Travail pourtant nécessaire, car les choses sont (toujours) plus complexes qu’il y paraît,
l’auteur prenant un (malin) plaisir à laisser voguer les incertitudes, à déjouer et entremêler les
identités, au gré d’une construction romanesque qui ne manque pas d’ambition. Pour ce qui
est des faits, l’on sait finalement assez peu de choses, à moins que nous n’ayons d’autre choix
que de les laisser nous perdre. On sait qu’il fait froid, d’abord, sensation étrangement
enveloppante qui ne nous quittera pour ainsi dire jamais. Que la tentation démagogique fait
son œuvre et qu’un de nos personnages (peut-être un peu trop explicitement dénommé Paul
Janüs), n’y est pas complètement insensible. Qu’un autre, héros de la nation depuis qu’un
attentat l’a assis dans un fauteuil roulant, semble recouvrer un peu le sens de l’existence en
partant à la recherche de son voisin disparu. Qu’il est quelque part, au nord, un peuple proche
et lointain que le pouvoir central est bien décidé à traquer. Et qu’enfin une peur sourde,
ouatée, ceinture et alanguit les esprits. Ici Lardreau est excellent, qui sait nous faire sentir une
peur sans objet précis identifié ni dicible, ce genre de peur qui ne trouve aucune libération
dans son énonciation parce qu’elle émane aussi des individus eux-mêmes, de leurs attitudes,
de leurs mouvements comme de leurs silences.
Les pérégrinations des uns et des autres fournissent donc le prétexte à une traversée du pays et
de ce « monde inconnu » peuplé de « nordas » que le pouvoir central accule à la misère.
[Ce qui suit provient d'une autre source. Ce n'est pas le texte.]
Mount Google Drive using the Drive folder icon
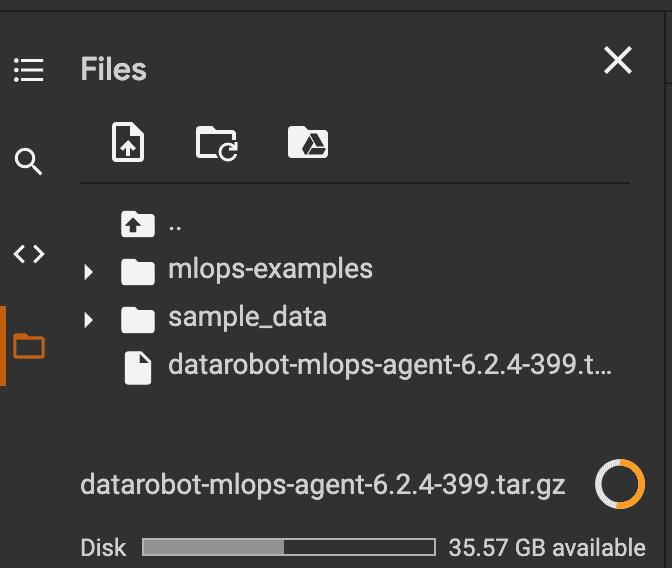The height and width of the screenshot is (568, 672). pos(308,142)
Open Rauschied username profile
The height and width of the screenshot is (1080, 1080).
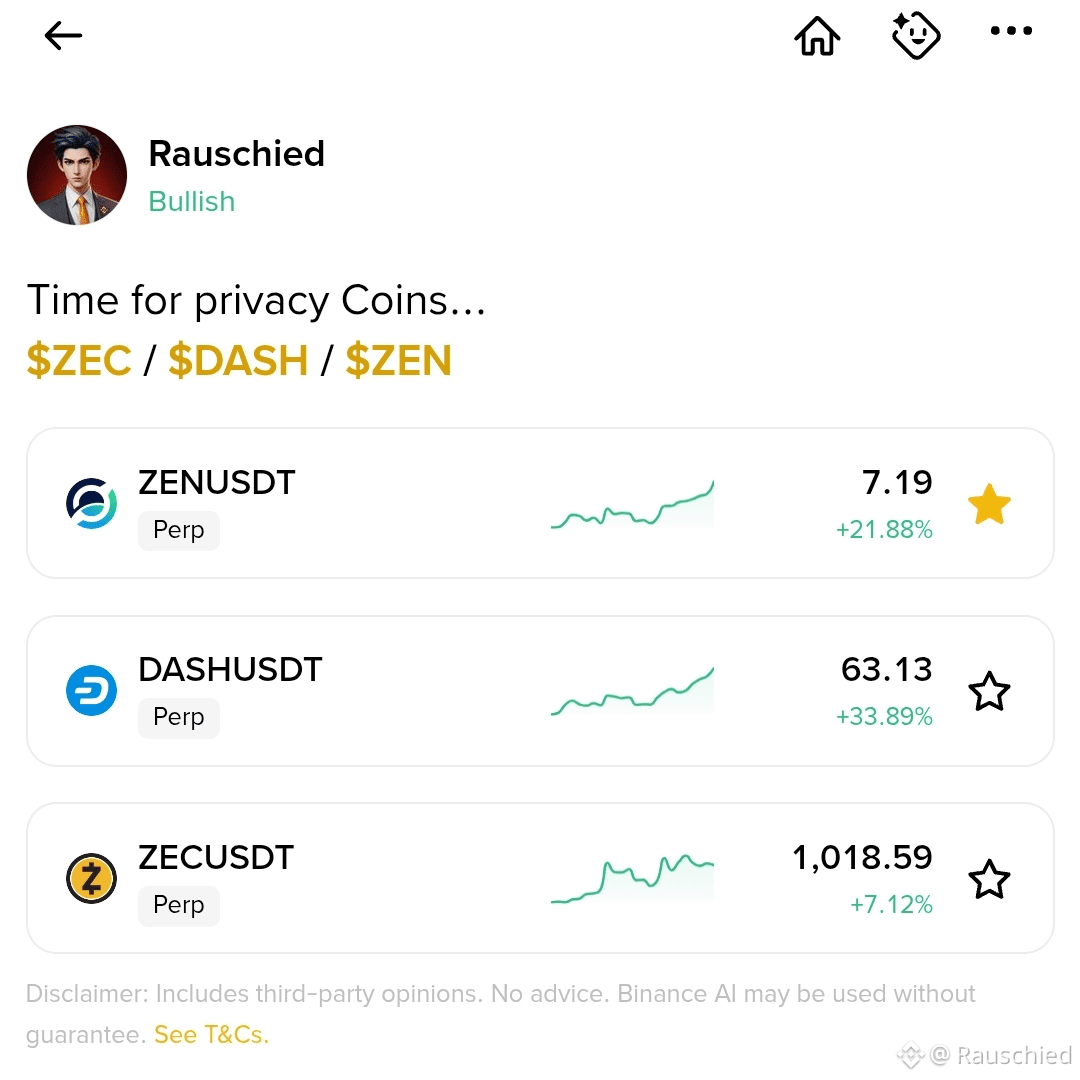coord(236,154)
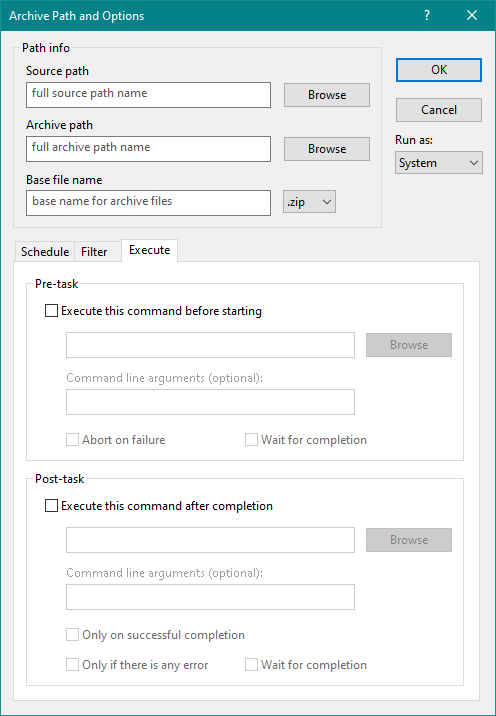Image resolution: width=496 pixels, height=716 pixels.
Task: Toggle Abort on failure checkbox
Action: coord(72,440)
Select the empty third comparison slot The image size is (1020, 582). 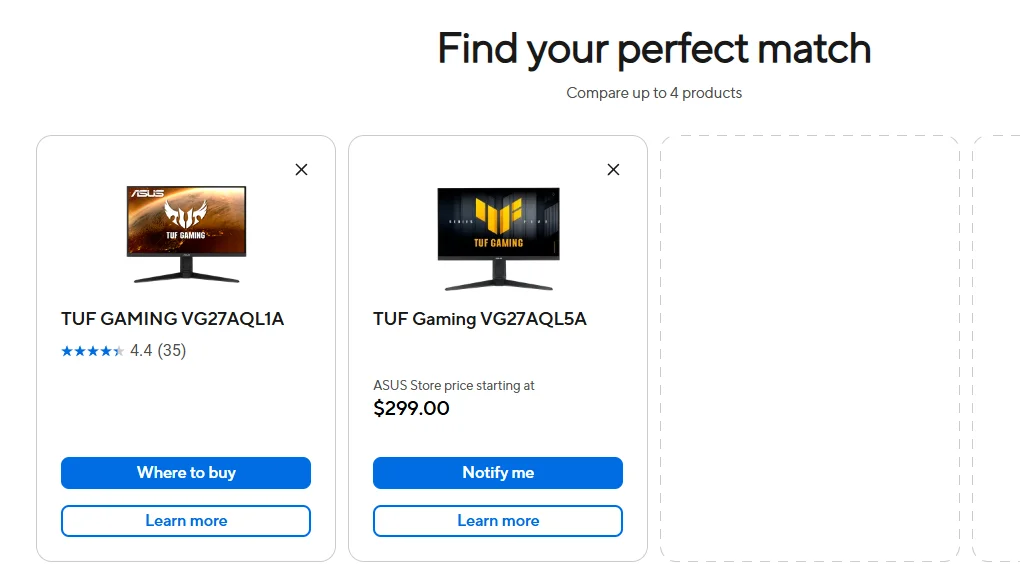pos(809,348)
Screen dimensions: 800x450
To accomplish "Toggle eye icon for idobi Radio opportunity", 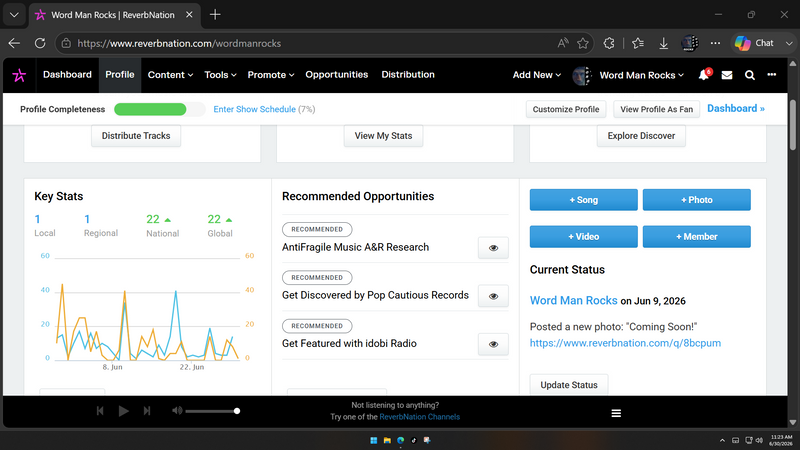I will 493,344.
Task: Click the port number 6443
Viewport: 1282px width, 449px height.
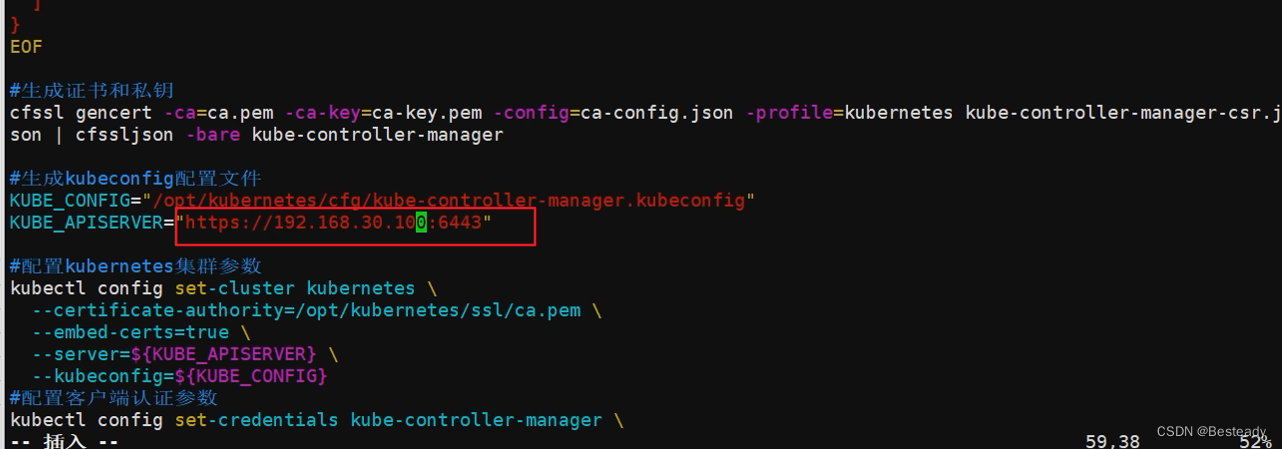Action: tap(459, 222)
Laquelle, comme l’écrivait Hugo, et pour peu qu’elle soit « chargée d’une idée, est le plus
redoutable des engins révolutionnaires. » Explosive, donc, comme elle le sera ici, et
littéralement, au terme d’une projection politique qui apparaîtra parfois comme le talon
d’Achille du roman. L’esquisse d’une dictature à obsession ethnico-écologique n’est pas une
mauvaise idée en soi, cela va sans dire. « Dans l’Age d’Or », est-il écrit, « on devait vivre en
harmonie avec le monde et les saisons : l’heure solaire avait été restaurée, les colorants
bannis et l’usage des plantes imposé » : voilà qui jette une lumière à tout le moins sceptique
sur quelques uns des tropismes de notre temps. Mais cette projection un peu imprécise dans
un futur indéterminé s’aligne sur trop de traits caractérisant notre présent, ce qui incommode
parfois notre voyage dans le futur. C’est d’ailleurs dans ces moments que le style de Fabrice
Lardreau perd un peu de sa suggestivité pour se teinter d’accents trop actuels dont on peut
regretter, même si l’on en comprend bien la fonction documentaire, qu’ils affadissent ou
normalisent un récit à bien des égards original. Prévention qui disparaît totalement dans les
dernières dizaines de pages du roman, dont on sort en se disant que l’auteur aura réussi à nous
manipuler jusqu’au bout, habitant ses personnages, parvenant à les relier à une histoire pleine
de replis, de chausse-trappes et de complots, résolvant enfin et sans bavure cet étrange périple
dans le froid programmé de l’avenir.